While Daniel Craig and Eva Green took most of the plaudits for Casino Royale, the latest 007 adventure owed much to the hissability of its villain.

Mads Mikkelsen has been a key player in the recent success of Danish cinema. Equally credible conveying benevolence and malignancy, he has headlined such acclaimed dramas as Nicholas Winding Refn's With Blood on My Hands: Pusher II, Ole Christian Madsen's Prague and a trio of dark Anders Thomas Jensen comedies: Flickering Lights, The Green Butchers and Adam's Apples.

After the Wedding sees Mikkelsen reunite with his Open Hearts director Susanne Bier. This is a brazenly contrived melodrama. But such is the intensity of the performances and the relentless intimacy of the camerawork that the action takes on a Dogme-style significance, as Mikkelsen travels back to Copenhagen to meet Rolf Lassgard, a businessman whose donation to the Indian orphanage that Mikkelsen runs depends on his attendance at the forthcoming nuptials of Stine Fischer Christensen - the daughter he never knew he had.

Following the example of Douglas Sirk and Rainer Werner Fassbinder, screenwriter Anders Thomas Jensen scrupulously avoids soap operatics by concentrating on the reactions of the characters to events that would ordinarily strain credibility. Furthermore, Bier's measured direction makes the disconcertingly taciturn Mikkelsen's entrapment by both the manipulative Lassgard and old flame Sidse Babett Knudsen all the more compelling.

Mika Kaurismäki was once tipped to rival his older brother, the cult Finnish auteur, Aki Kaurismäki. But he's since found a niche for himself making off-beat documentaries. Brasileirinho is the follow-up to his little-seen The Sound of Brazil (2002) and concentrates on choro, the distinctive blend of European, African and South American rhythms that forms the basis of such Latino styles as the samba and bossa nova.

It's a pretty traditional survey of the sound's evolution but, while more time might have been spent on the history of the music and its place in Brazilian culture, infectiously intense performances by the likes of Rio choro maestros Trio Madeira Brasil should delight all World Music fans.

Anyone seeking something different from the mainstream might also like to check out the Tongues on Fire Festival at the ICA in London. This annual showcase for Asian women working in film comprises two features and a documentary.

Rehana Mirza's Hiding Divya follows a woman who returns home for the first time since her teenage pregnancy to learn that she will have to reach an arrangement with her estranged mother in order to secure the inheritance left by her uncle.

Bollywood icon Aishwarya Rai headlines Jag Mundhra's Provoked, a fact-based drama involving a Punjabi woman living in London, jailed for the murder of her abusive husband, only to be freed in a landmark judgement that redefined the notion of provocation in cases of domestic violence.

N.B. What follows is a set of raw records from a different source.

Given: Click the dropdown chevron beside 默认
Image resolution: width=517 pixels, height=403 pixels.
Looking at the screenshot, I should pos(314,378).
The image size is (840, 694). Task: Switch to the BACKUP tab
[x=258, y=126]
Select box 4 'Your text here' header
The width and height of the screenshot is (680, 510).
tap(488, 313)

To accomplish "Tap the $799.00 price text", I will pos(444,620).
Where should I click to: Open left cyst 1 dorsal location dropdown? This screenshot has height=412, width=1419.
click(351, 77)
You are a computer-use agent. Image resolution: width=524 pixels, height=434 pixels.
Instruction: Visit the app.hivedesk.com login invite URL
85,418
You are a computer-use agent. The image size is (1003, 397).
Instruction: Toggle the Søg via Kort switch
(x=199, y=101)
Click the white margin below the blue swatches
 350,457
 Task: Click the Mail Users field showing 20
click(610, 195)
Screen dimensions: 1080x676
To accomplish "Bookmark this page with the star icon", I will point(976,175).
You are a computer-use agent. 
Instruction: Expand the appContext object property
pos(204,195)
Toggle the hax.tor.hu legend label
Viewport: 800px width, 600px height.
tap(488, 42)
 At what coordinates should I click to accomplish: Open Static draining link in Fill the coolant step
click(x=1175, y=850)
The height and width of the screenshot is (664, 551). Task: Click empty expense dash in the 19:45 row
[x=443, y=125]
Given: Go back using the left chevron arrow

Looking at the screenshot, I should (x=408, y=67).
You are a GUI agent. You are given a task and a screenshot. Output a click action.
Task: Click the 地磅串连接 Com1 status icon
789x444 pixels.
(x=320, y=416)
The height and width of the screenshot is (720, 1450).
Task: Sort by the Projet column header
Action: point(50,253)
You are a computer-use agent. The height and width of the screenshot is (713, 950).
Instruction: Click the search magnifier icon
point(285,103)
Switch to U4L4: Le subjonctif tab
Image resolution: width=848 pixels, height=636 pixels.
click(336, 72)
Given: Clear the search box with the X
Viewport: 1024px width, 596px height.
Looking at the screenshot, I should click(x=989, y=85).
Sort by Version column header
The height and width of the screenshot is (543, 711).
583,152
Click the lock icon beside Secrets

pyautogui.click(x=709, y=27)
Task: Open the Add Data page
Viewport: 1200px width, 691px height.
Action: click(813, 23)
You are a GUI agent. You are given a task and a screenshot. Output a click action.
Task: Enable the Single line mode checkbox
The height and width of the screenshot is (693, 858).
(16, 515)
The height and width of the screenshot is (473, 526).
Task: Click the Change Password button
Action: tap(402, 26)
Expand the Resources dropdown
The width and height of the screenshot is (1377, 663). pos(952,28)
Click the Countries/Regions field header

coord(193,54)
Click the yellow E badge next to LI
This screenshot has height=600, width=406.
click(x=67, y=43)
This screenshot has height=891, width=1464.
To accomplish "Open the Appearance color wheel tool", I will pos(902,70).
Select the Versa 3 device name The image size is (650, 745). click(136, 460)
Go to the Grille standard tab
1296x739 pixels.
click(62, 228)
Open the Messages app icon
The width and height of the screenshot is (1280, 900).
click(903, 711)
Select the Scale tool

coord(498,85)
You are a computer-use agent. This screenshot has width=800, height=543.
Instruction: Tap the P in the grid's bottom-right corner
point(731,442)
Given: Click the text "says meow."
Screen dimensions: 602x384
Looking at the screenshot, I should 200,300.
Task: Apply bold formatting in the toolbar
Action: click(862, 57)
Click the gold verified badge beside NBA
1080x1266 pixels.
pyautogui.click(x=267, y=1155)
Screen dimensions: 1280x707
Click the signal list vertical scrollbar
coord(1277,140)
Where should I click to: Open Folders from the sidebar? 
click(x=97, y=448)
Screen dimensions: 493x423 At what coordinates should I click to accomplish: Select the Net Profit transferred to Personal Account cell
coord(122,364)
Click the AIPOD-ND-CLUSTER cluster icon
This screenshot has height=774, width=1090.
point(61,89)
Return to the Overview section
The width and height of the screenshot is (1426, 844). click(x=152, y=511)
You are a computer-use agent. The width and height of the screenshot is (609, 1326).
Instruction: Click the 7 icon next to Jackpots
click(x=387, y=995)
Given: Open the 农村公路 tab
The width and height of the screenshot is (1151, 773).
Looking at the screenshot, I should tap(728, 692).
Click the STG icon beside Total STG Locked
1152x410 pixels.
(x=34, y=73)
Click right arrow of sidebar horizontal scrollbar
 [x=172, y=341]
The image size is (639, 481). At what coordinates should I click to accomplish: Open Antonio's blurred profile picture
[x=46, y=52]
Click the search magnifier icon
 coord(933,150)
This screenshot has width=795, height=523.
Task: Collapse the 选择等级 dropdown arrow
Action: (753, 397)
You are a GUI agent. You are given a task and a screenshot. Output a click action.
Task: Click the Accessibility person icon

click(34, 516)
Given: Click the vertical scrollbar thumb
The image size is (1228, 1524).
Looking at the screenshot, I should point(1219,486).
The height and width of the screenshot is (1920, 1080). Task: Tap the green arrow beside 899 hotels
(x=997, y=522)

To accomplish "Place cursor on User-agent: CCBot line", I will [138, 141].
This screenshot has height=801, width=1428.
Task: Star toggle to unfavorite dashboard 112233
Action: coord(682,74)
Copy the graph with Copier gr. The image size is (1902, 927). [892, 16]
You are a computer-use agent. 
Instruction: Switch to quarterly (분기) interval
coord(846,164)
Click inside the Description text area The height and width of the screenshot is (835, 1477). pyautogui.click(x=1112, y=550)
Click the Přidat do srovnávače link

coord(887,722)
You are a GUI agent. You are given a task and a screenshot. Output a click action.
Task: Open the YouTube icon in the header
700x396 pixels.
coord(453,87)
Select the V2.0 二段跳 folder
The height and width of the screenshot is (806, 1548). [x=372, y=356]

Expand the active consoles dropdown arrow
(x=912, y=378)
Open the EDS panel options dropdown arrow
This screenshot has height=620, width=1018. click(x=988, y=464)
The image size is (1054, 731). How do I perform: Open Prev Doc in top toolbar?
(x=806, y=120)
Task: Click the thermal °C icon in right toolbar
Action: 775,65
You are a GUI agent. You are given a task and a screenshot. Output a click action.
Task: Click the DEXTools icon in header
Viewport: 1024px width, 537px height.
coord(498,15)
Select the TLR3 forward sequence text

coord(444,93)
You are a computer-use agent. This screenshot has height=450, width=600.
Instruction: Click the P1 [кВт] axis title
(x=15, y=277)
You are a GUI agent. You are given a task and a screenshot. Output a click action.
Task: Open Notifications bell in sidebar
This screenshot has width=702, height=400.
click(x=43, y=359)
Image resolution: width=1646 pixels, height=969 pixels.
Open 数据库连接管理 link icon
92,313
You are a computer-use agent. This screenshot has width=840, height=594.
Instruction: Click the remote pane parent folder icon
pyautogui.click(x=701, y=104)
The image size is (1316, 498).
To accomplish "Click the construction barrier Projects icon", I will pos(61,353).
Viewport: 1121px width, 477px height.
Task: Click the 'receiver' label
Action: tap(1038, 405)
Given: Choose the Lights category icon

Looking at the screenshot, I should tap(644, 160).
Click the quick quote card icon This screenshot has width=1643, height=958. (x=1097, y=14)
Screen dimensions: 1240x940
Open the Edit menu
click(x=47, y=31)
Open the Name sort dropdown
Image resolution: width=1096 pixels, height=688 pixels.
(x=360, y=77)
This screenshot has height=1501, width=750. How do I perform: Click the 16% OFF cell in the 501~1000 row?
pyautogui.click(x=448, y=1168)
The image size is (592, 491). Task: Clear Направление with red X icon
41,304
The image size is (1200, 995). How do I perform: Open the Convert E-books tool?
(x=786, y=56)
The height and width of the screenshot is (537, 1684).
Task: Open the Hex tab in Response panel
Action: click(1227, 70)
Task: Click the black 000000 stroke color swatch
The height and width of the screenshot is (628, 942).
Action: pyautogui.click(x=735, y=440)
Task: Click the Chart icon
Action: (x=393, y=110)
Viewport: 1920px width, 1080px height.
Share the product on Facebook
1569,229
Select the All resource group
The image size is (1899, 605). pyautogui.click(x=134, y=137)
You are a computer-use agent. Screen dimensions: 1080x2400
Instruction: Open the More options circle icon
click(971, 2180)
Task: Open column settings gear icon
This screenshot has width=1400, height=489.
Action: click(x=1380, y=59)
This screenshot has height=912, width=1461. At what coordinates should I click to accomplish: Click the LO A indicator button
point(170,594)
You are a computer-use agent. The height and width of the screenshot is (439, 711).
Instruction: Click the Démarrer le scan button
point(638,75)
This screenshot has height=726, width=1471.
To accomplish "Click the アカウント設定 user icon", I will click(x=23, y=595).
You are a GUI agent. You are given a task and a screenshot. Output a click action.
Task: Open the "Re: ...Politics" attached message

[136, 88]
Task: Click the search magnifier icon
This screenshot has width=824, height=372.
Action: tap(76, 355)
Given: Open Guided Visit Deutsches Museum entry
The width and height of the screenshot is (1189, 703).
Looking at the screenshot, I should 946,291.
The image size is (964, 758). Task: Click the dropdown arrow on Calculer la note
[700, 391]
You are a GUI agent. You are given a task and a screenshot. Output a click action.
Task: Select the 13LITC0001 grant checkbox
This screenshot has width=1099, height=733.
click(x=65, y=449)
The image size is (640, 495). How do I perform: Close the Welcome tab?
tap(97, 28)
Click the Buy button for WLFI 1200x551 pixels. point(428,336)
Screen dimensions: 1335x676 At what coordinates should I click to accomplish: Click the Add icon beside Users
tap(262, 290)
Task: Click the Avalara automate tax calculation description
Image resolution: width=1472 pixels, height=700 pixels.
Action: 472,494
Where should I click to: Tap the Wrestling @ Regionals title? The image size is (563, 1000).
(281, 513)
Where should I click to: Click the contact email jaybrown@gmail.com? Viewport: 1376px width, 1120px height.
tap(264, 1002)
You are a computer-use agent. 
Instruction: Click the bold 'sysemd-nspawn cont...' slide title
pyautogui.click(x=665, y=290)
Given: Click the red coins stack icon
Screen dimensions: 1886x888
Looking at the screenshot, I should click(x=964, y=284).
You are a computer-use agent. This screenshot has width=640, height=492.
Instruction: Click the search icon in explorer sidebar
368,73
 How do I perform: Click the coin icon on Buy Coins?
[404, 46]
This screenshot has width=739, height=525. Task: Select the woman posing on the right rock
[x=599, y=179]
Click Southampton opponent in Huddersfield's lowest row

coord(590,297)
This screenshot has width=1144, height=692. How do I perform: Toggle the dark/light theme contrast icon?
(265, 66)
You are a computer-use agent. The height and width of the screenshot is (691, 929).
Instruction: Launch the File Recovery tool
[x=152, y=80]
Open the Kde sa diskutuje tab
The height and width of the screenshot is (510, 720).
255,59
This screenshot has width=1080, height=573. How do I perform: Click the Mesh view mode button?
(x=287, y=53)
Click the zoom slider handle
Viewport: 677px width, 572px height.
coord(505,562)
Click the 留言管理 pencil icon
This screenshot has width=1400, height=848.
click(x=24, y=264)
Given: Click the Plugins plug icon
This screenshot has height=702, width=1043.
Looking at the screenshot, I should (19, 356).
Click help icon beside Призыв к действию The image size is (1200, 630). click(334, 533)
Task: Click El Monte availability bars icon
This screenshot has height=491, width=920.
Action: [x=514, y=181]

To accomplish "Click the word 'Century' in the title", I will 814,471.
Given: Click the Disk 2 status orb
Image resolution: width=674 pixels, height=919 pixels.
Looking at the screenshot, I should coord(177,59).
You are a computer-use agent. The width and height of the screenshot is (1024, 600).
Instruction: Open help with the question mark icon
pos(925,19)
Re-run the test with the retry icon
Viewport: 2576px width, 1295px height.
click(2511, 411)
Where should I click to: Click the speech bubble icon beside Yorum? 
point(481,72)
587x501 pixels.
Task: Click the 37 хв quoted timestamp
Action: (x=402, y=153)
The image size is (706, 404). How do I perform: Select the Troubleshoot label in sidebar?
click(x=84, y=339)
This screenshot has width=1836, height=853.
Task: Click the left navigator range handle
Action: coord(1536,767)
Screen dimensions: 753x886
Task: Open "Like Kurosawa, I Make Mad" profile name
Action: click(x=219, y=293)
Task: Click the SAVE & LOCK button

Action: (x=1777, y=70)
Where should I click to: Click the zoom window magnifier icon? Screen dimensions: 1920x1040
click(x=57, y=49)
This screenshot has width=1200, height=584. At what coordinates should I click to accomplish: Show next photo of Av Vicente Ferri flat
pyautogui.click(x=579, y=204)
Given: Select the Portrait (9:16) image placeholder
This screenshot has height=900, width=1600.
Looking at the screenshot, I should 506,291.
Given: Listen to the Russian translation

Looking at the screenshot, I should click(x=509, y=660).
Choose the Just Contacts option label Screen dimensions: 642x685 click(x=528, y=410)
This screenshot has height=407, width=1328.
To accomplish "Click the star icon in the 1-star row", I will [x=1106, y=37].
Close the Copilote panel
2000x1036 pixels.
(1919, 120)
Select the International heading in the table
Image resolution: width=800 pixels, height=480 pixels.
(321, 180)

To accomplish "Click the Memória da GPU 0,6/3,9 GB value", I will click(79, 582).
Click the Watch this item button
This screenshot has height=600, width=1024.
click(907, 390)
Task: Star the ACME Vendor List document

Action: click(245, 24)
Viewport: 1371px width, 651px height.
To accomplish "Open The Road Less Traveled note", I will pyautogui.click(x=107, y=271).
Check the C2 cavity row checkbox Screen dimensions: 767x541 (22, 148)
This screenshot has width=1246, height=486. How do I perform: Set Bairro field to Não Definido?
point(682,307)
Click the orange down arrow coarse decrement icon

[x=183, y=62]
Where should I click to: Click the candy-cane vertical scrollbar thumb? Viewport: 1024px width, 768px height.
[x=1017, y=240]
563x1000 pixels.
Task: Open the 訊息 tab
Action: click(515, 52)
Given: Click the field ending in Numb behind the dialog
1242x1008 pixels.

Hélène Klodawsky's No More Tears Sister recalls the achievements of Dr Rajani Thiranagama, the Sri Lankan human rights activist who was assassinated in 1990.

Finally, keep an eye out for Richard Bracewell's The Gigolos, a slow-burning teaser set against the supposedly refined backdrops of Mayfair and Piccadilly. Siblings Sacha and Trevor Sather impress as the gigolo and pimp, whose slick alliance becomes a fractious rivalry after they begin competing for the custom of such clients as Susannah York, Sian Phillips and Anna Massey. Irreverently witty and casually savage, this continues British cinema's recent run of slick low-budget indies.